State Three: Vermont

Let’s continue through New England to find specially state-dependent Christmas songs of a novel nature.
FIFTY STATES OF ‘MERICA-MAS
The Green Mountain State is no Ho Ho Holiday for seasonal spirituals, but rather a stingy Scrooge of unimaginative traditional carols sung in small private poorly lit areas.
Okay I did find a song called “Christmas in Vermont.” Just what i was looking for! But it’s one you’ve heard already. This is a bastardization of “Moonlight in Vermont” with some Christmas words subbed in. That’s just what you’d expect from Prairie Home Companion. Despite the predictability, Heather Masse lays it down smokey and jazzy, though. Like a welcome fireplace out of the cold….
So let’s find a weird one. On the Guiseppi Joe label, Dave Hall has dropped an odd album of old folk and slave carols (you read that right) including this one he wrote himself. Sweet–at times too sweet–“Christmas in Vermont” recalls the rural melancholy i keep in my heart from my own time in VT. Hard-wintered but hardly complaining, self-suficient though racked with poverty, fiercely loyal if not out-going, these are peoples who chainsaw a living off the land despite the leaf-peepers, fast-driving on-their-way-through Canadians, and looking-for-a-bit-of-relaxation-transplanted Lowlanders. Dave Hall is in fact one of those New Yorkers, but he’s so indie folk rock that you forgive him. He’s kinda low key, having only a couple children’s musicals published and performed. Still I’m a sucker for a love song, even a sad one (wait, is the wife in this song dead?).

State Two: New Hampshire

Let’s continue on our adventure to find amusing Adent-tunes which celebrate specific locales throughout the USA, or what i like to call

Fifty States of ‘Merica-mas
State Two.
New Hampshire has that small state problem of just being another part of New England, too. No great Christmas songs that make you wanna hang out despite taxless living free and dying. So, like Maine, NH breeds tough, caustic men who complain comically about that time of year (to harmonica music).
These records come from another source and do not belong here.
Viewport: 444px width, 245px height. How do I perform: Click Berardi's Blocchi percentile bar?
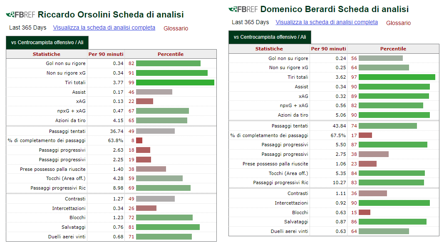[365, 213]
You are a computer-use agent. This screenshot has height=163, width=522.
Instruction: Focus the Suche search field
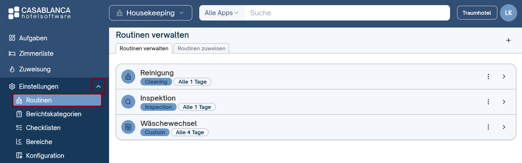pos(347,13)
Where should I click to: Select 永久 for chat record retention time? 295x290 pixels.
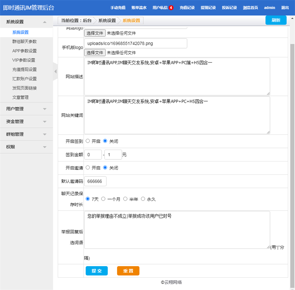tap(143, 199)
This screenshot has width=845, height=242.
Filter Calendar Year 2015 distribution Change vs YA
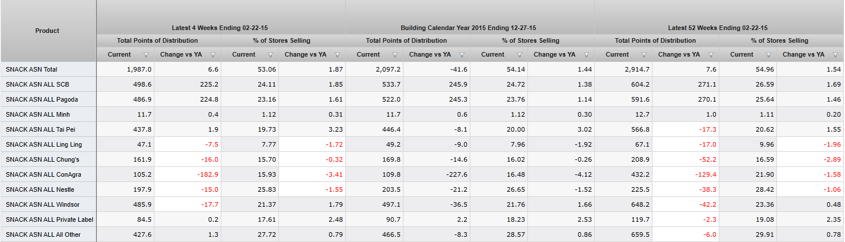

Except today’s special, Red Gallagher, is out of the Midwest and only married into the Granite State. Red is the kind of guy I find while ferreting out great novelty Christmas music: the troubador/bard/jester, that clever, witty guy who (fighting tooth and nail) lives off his ability to make you smile. Despite never getting national attention. Red (solo or with the missus as Redbird Duo) plays parody song sets for malls and retirement homes (‘Not For Kids’) and has a small handful of albums and following throughout the Twin Cities and beyond. His website sells his few albums.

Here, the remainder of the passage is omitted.